A Differentiable Perceptual Audio Metric Learned from Just Noticeable Differences
Pranay Manocha, Adam Finkelstein, Richard Zhang, Nicholas J. Bryan,, Gautham J. Mysore, Zeyu Jin

TL;DR
This paper introduces a deep neural network-based perceptual audio metric trained on crowdsourced human judgments to accurately reflect human perception of audio differences, especially near the just-noticeable difference threshold.
Contribution
It presents a novel differentiable perceptual audio metric learned from a large dataset of human judgments, improving correlation with human perception over existing metrics.
Findings
The learned metric outperforms baseline methods in correlating with human judgments.
Replacing traditional loss functions with this metric improves audio denoising results.
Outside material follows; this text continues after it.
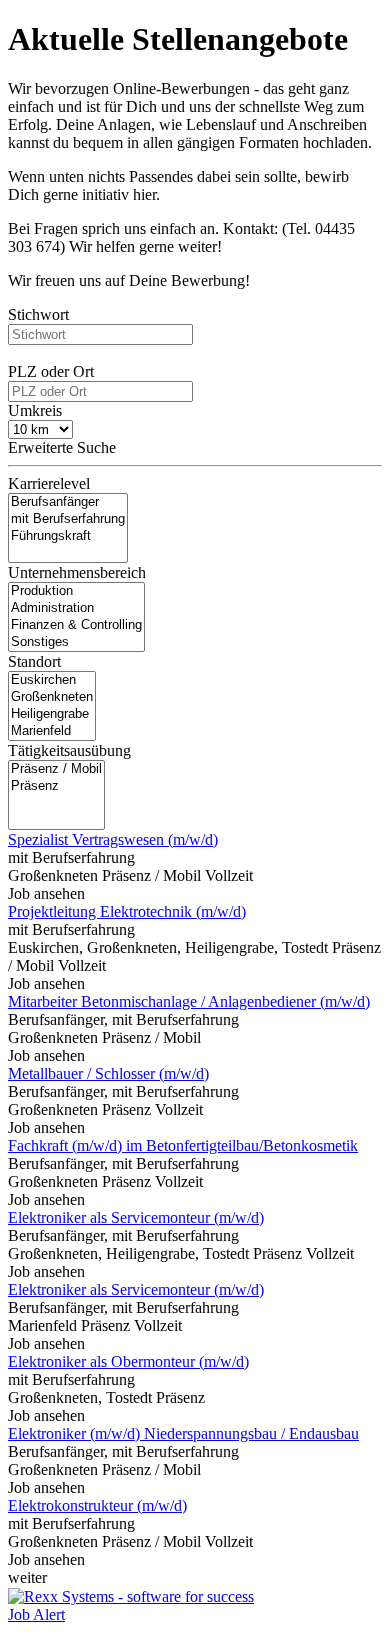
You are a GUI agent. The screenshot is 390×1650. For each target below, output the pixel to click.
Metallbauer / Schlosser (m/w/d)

The metric is effective as a differentiable loss function for audio processing tasks.
Abstract
Many audio processing tasks require perceptual assessment. The ``gold standard`` of obtaining human judgments is time-consuming, expensive, and cannot be used as an optimization criterion. On the other hand, automated metrics are efficient to compute but often correlate poorly with human judgment, particularly for audio differences at the threshold of human detection. In this work, we construct a metric by fitting a deep neural network to a new large dataset of crowdsourced human judgments. Subjects are prompted to answer a straightforward, objective question: are two recordings identical or not? These pairs are algorithmically generated under a variety of perturbations, including noise, reverb, and compression artifacts; the perturbation space is probed with the goal of efficiently identifying the just-noticeable difference (JND) level of the subject. We show that the resulting learned…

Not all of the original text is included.